■ Task description
Return an exact copy of the entries, skipping any picture you find.

(Dataset entries)
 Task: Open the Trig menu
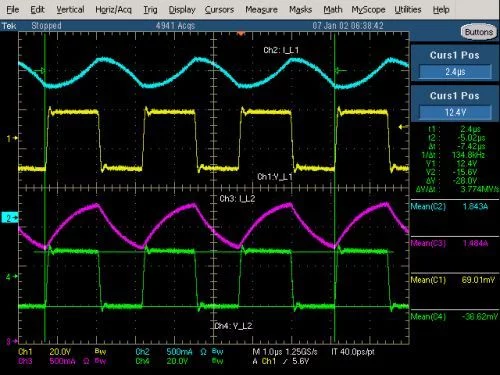coord(150,10)
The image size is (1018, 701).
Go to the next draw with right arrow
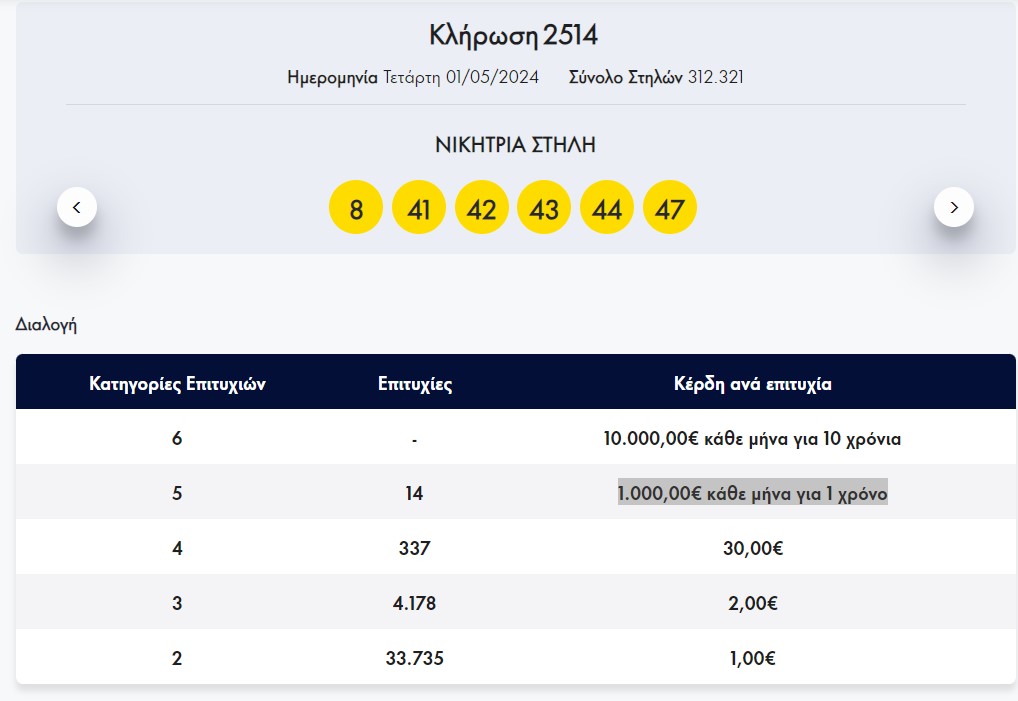click(953, 207)
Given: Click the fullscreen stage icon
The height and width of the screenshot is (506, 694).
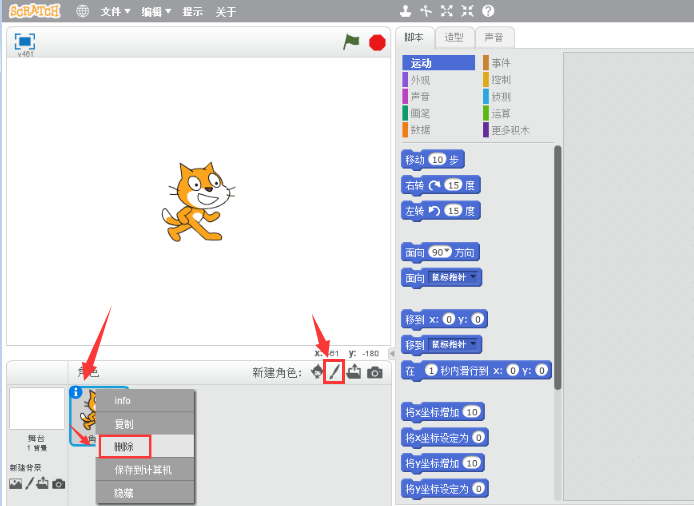Looking at the screenshot, I should pos(25,41).
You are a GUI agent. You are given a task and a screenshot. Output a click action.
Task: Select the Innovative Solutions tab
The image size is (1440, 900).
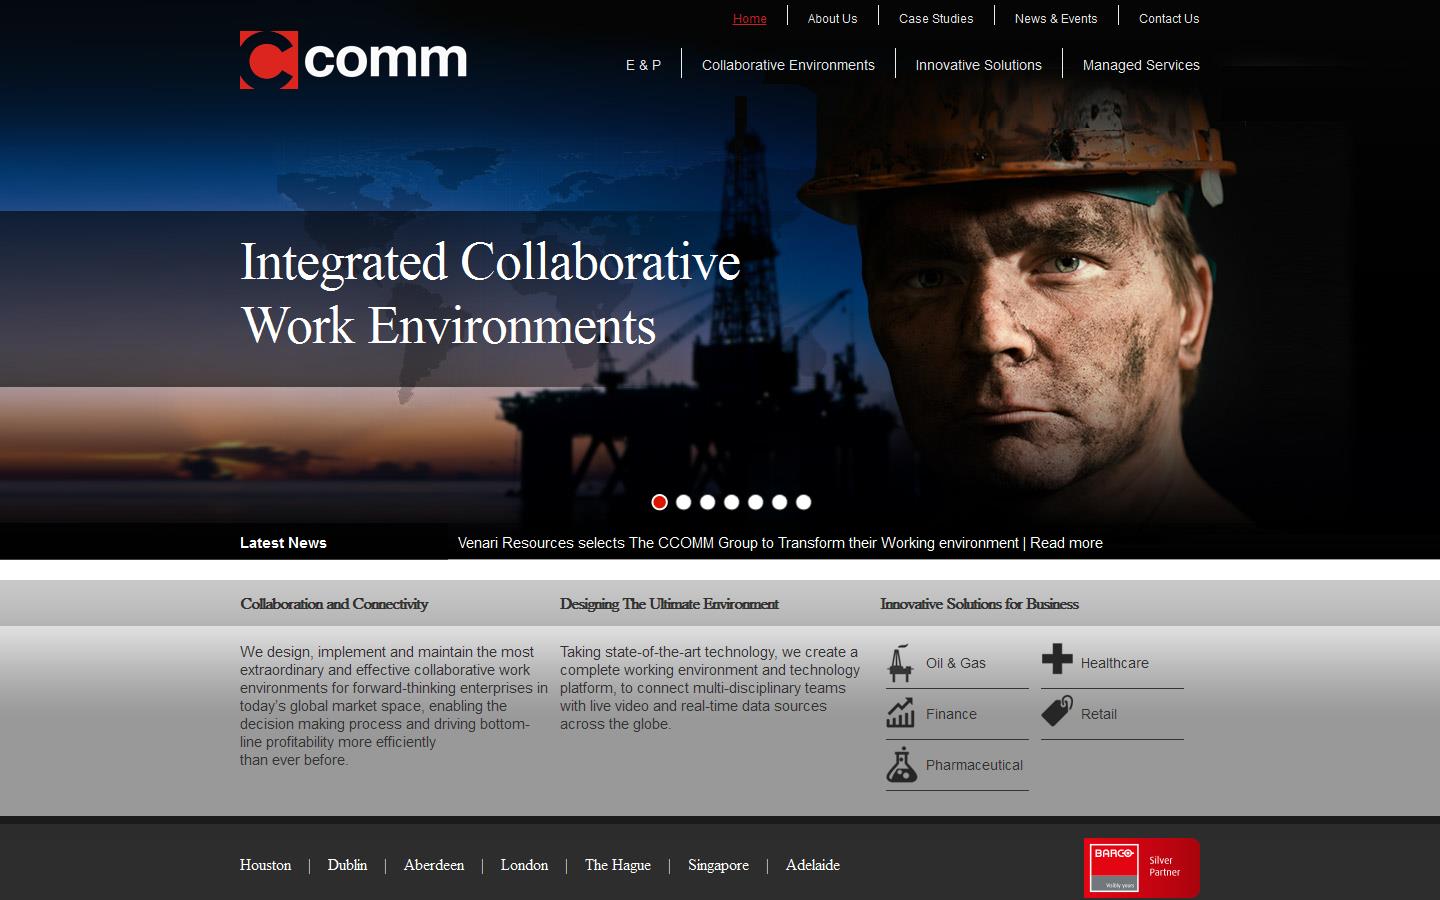pyautogui.click(x=978, y=64)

■ Written solution
 Task: Open the Trig menu
coord(150,10)
The image size is (1018, 701).
Go to the next draw with right arrow
click(953, 207)
Given: Click the fullscreen stage icon
The height and width of the screenshot is (506, 694).
Looking at the screenshot, I should pos(25,41).
You are a GUI agent. You are given a task and a screenshot. Output a click action.
Task: Select the Innovative Solutions tab
The image size is (1440, 900).
pyautogui.click(x=978, y=64)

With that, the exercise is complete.